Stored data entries
▬▬▬▬▬▬
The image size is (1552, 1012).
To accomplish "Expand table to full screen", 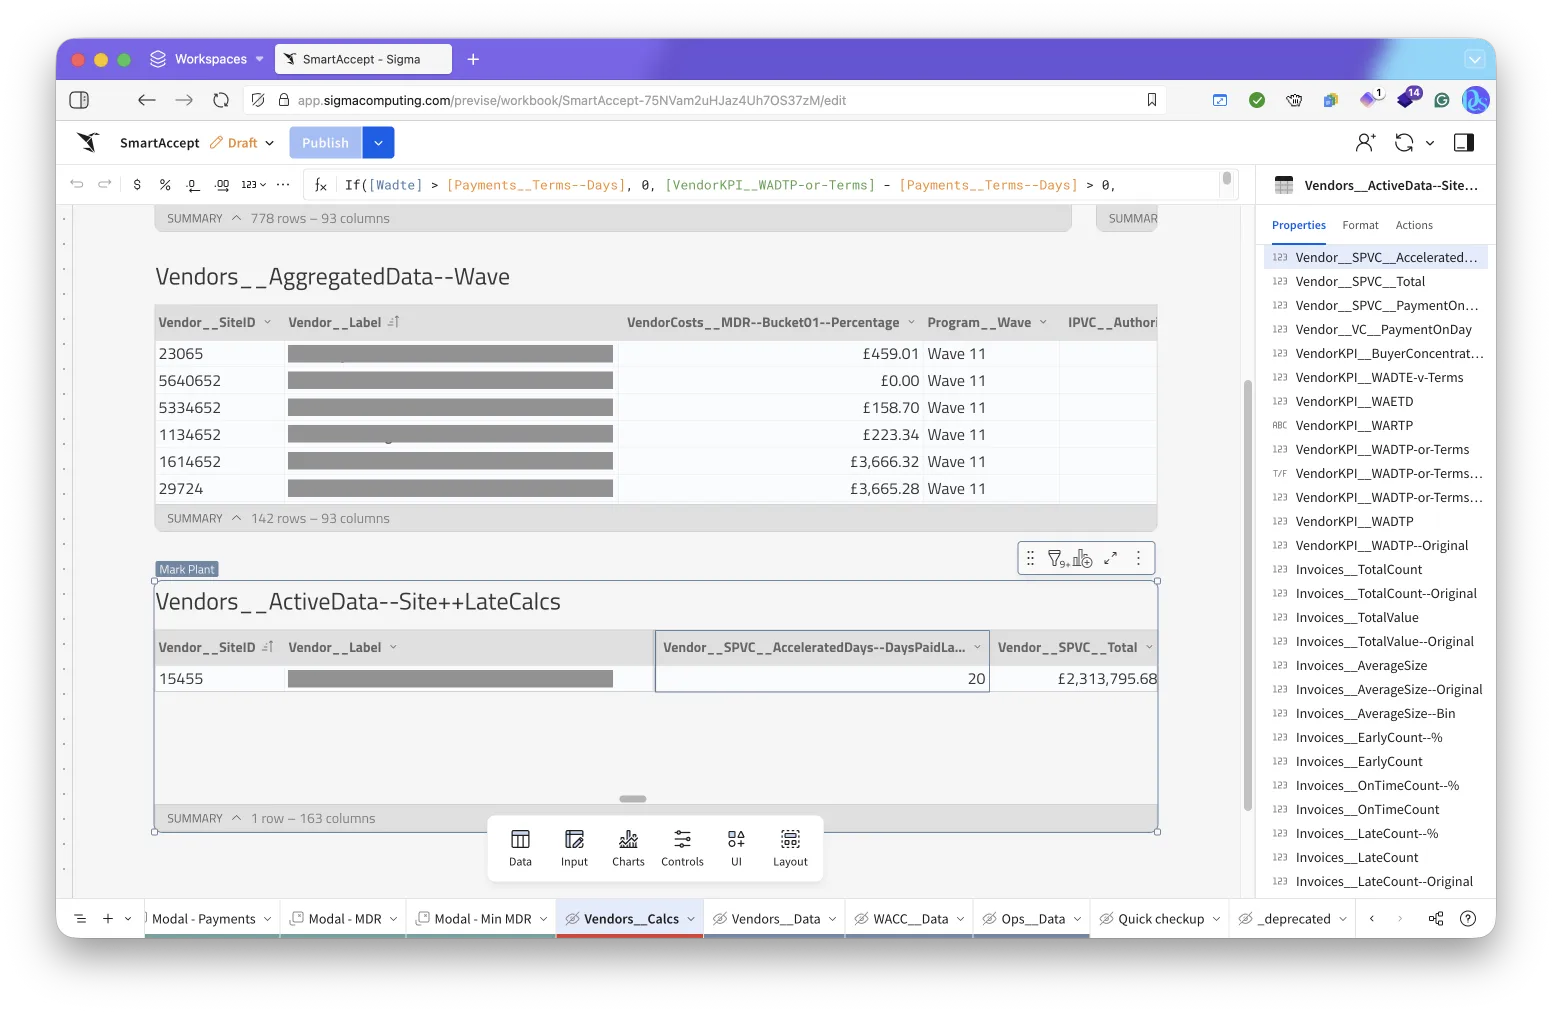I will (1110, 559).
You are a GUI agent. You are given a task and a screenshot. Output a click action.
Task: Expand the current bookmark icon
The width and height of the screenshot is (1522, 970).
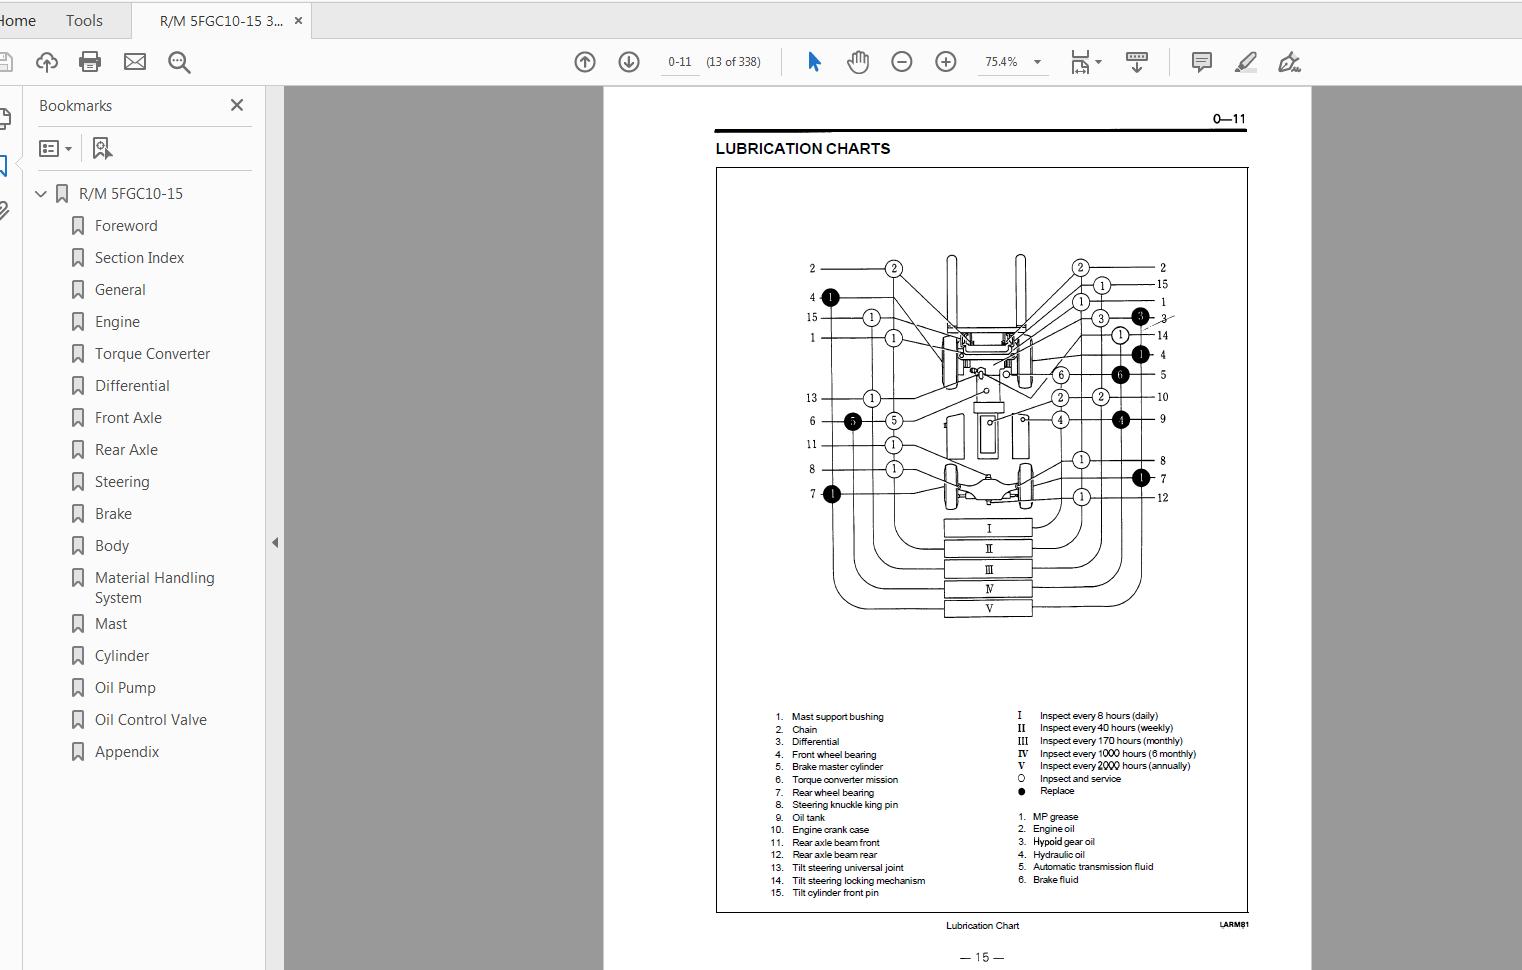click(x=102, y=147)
▬▬▬▬▬▬
= Problem description =
Using the records above, copy exactly and only the lines from the line with "The width and" through the end, both included; leave every picture out.

= Reply =
The width and height of the screenshot is (1522, 970).
click(x=102, y=147)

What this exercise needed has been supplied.